Seventy per cent of those who took part had experienced discrimination in response to their own mental distress, or that of a friend or relative.

GP comments to mentally ill people
Snap out of it
I can only help if you're suicidal
And 44% reported discrimination from their GPs - even though they are supposed to be the first point of call for help.

Nearly a fifth of people felt that they could not tell their GPs about their mental health problems.

Some also reported that GPs had attributed physical health problems to symptoms of mental illness.

Family problems

Many people had received unhelpful or damaging advice from relatives, such as "pull yourself together". Other sufferers said they were thought to be acting, or were considered stupid or unreliable.

Three-quarters of respondents said they would not disclose mental health problems on application forms for jobs for fear of discrimination. More than half would not tell their work colleagues.

If people are experiencing discrimination or are being told to 'Pull yourself together', then their chances of accessing good support are diminished

Ruth Lesirge, director, Mental Health Foundation

Ruth Lesirge, MHF director, said the report highlighted the stigma and discrimination faced by people with mental health problems, and also raised serious questions about the role of the GP.
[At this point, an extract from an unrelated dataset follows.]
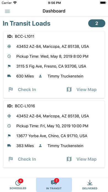Viewport: 108px width, 192px height.
Task: Tap truck icon beside 630 Miles
Action: (9, 76)
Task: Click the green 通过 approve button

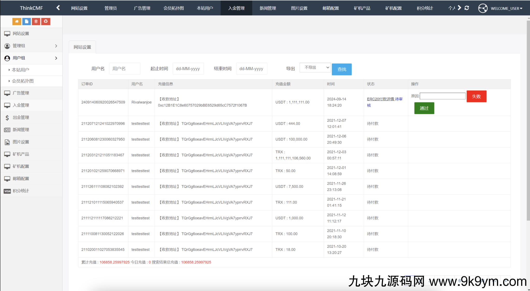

She said: "It is the doctor who can ensure that you receive appropriate services and treatment. If people are experiencing discrimination or are being told to 'Pull yourself together', then their chances of accessing good support are diminished.

"With one in four of the UK population experiencing mental health problems in any one year, we have to change our attitudes and build on the good services and support that are available."

The MHF recommends:

  • All GPs should have ongoing training to develop their understanding of mental health problems
  • The new Disability Rights Commission should give priority to addressing discrimination in relation to people with mental health problems
  • The Government and all agencies which promote mental health should join together to deliver a comprehensive anti-discrimination campaign
Dr Hamish Meldrum, a senior member of the British Medical Association's GP committee, said: "If GPs are saying things inappropriately I am not going to condone it, but true discrimination is extremely rare.

"The more serious problem is the lack of overall resources that have been made available to fund mental health care in the community.

"GPs are under severe time pressures and do not have adequate access to back-up services."

Pull Yourself Together is based on the responses of 556 people to a postal survey.